Work to do :: Arrange the listing as a two-column CSV with the header instruction,action. Begin at the line that contains "Focus the Cerca tra i domini attivi field" and stop after the line that contains "Action: click(106, 154)". Give one row for each instruction with its action, and put each value in a single quoted field with line breaks replaced by spaces.
====== Available records ======
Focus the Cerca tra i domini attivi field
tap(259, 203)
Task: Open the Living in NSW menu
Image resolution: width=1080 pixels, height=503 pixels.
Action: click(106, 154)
======
====== Available records ======
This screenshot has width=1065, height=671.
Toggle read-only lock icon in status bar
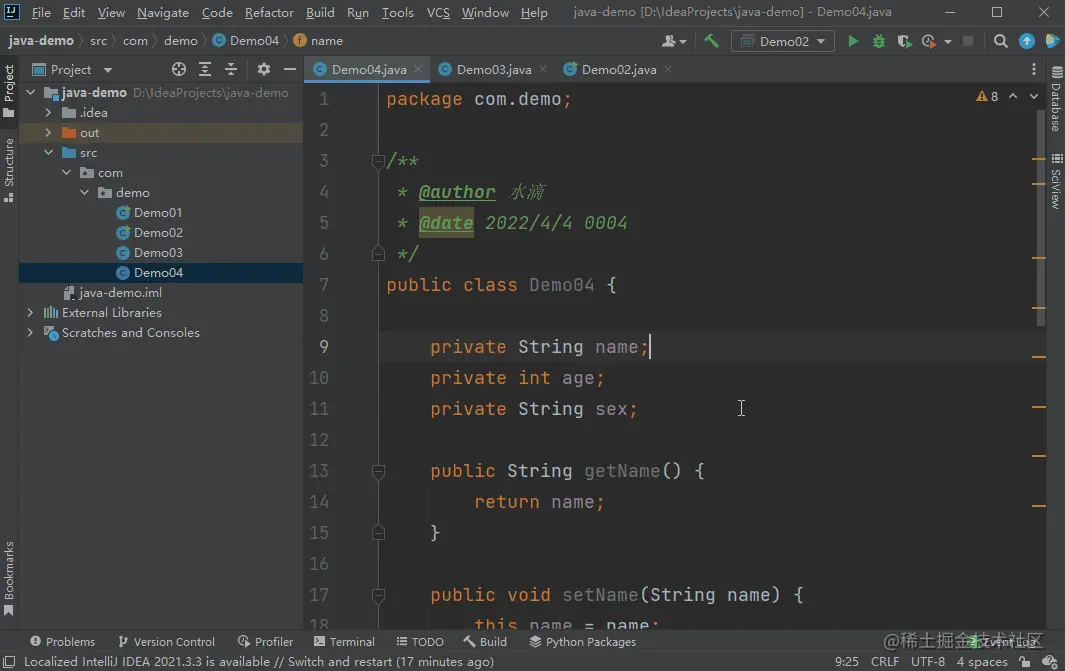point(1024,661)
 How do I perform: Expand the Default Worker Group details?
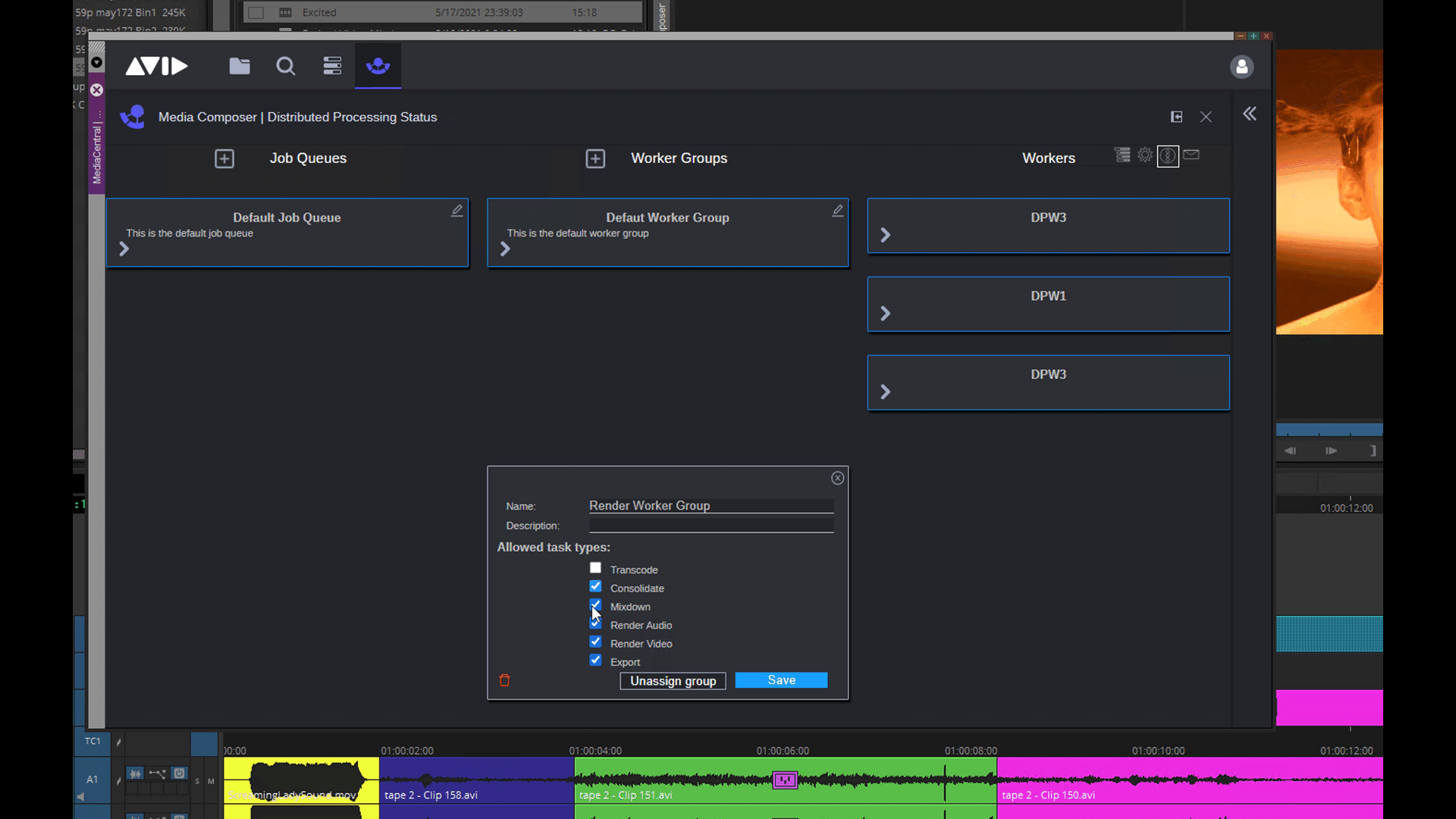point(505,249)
======
Task output ::
instruction,action
"Focus the Cerca tra i domini attivi field","tap(259, 203)"
"Task: Open the Living in NSW menu Image resolution: width=1080 pixels, height=503 pixels.","Action: click(106, 154)"